LA LEGGENDA DELLA ROCCIA DI "GIULIA SCHIAVA"

Una scritta enigmatica, una morte misteriosa ed il segreto del tesoro dei briganti

Dal mensile In Aspromonte di aprile 2014

Nella prefazione del suo libro “Storia delle terre e dei luoghi leggendari “ (Bompiani, 2013) , Umberto Eco scrive che “le terre ed i luoghi leggendari sono di vario genere e hanno in comune solo una caratteristica: sia che dipendano da leggende antichissime la cui origine si perde nella notte dei tempi, sia che siano effetto di una invenzione moderna, essi hanno creato dei flussi di credenze”.
Sicuramente Eco ha ragione, principalmente per quanto riguarda le grandi utopie e le grandi narrazioni. In Calabria, invece, si vive il doppio pericolo della perdita definitiva della cultura orale (e della fantasia collettiva di un popolo) e dell’alterazione o cancellazione delle terre e dei luoghi leggendari (soprattutto quelli meno noti ma non meno affascinanti).
Qualcosa, però, si può ancora recuperare. Come la storia di un tesoro e di briganti misteriosi (tanto che non conosciamo il nome di nessun bandito) e l’epica figura di una schiava: Giulia. Ovvero una leggenda che ruota intorno ad una roccia e all’enigma di una scritta incisa su di essa.
La roccia in questione si trova in contrada “Ferrubara”, nel comune di Caraffa del Bianco (a pochi metri da due splendidi palmenti scavati nella pietra) nella terra di Francesco Minnici, un giovane che ricorda come suo nonno tramandò questo racconto a suo padre (che era anche poeta dialettale) e quest’ultimo, a sua volta, sul filo della memoria, a lui.
La leggenda di “Giulia schiava”, quindi, si trasmette oralmente da diverse generazioni. Anche perché noi calabresi, oltre all’amore per i racconti, nutriamo pure una singolare attrazione per i briganti.
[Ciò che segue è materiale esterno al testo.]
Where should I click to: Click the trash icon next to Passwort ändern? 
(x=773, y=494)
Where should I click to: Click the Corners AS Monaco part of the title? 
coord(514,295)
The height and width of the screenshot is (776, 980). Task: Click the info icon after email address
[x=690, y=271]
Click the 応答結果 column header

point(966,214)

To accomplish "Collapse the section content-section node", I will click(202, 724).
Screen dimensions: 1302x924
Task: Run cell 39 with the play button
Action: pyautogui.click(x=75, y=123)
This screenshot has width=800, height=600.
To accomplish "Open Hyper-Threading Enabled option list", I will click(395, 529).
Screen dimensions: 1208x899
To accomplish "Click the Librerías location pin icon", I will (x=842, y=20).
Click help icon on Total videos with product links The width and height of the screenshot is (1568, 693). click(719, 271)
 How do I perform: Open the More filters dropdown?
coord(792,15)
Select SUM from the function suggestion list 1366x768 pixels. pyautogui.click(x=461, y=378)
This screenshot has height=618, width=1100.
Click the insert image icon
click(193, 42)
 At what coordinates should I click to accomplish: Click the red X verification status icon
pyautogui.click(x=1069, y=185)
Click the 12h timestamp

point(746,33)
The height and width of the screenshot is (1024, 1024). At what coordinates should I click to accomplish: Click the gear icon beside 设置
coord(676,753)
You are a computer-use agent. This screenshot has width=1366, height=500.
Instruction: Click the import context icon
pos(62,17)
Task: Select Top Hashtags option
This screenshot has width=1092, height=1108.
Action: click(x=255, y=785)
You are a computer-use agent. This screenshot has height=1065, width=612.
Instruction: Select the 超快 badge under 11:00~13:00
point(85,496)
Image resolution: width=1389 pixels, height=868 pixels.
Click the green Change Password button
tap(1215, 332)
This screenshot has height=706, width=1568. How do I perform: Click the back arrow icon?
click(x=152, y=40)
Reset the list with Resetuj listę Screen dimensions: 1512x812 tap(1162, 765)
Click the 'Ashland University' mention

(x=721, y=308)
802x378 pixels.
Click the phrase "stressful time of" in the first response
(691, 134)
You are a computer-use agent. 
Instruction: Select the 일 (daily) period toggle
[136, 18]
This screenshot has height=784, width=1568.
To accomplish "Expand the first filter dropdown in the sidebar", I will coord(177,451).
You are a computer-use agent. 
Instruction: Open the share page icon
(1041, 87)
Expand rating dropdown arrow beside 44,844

Così, ho iniziato a sentire gli anziani di Caraffa del Bianco per capire cosa è rimasto di questa storia. I ricordi delle prime persone che ho ascoltato erano confusi, ma tutti rammentavano la tenacia di ricercatori che di notte scavavano nella speranza di trovare un tesoro e di avere una rivincita sulla miseria. Di Giulia, poi, si sa soltanto che era la schiava dei briganti (alcuni, però, mi specificano che era un’ancella romana) morta e seppellita accanto ad una roccia. Ecco perché da tempo immemorabile quella è “la roccia di Giulia schiava”.
La roccia
Francesco Minnici, però, mi indica un’anziana che conosce meglio degli altri questa leggenda. Si chiama Giulia Di Paola ed è lucida e assennata. Ecco cosa ricorda: <<Noi andavamo sempre a raccogliere le olive in quella zona, anche perché lì c’è la nostra terra. Io dormivo con mia nonna la quale, una notte, ha sognato una donna bellissima che diceva di essere la schiava dei briganti e di essere stata assassinata perché il suo spirito sorvegliasse un tesoro. Sempre nel sogno, la donna, che diceva di chiamarsi Giulia, fece vedere a mia nonna un tinello pieno di marenghi d’oro sulle quali era posizionata una croce d’argento.
“Se tu verrai  a mezzanotte, con la luna piena, su questa roccia - continuò la donna del sogno - e porterai il tuo bambino, allora spunterà un animale che senza fargli del male lo lambirà. Dopodiché ti indicherà il punto esatto dove si trova il tesoro”. La mattina seguente mia nonna raccontò il sogno al marito, che aveva studiato in un collegio ecclesiastico ed era un uomo colto. Mio nonno si arrabbiò dicendo: “Non capisci che quella donna ti ha chiesto in sacrificio la vita del bambino? Non capisci che vuole un altro spirito che custodisca il tesoro al suo posto per potersi liberare dalla sua condanna eterna?”. La mia povera nonna inorridì; per nessuna ricchezza al mondo avrebbe barattato la vita del suo bambino. Per qualche tempo ella sognò ancora quella schiava che, però, non le disse più nulla. Fintanto, quando si trovava in campagna, non smise di percepire altri strani segni. Un giorno, ad esempio, vide delle monete per terra, ma non le raccolse”.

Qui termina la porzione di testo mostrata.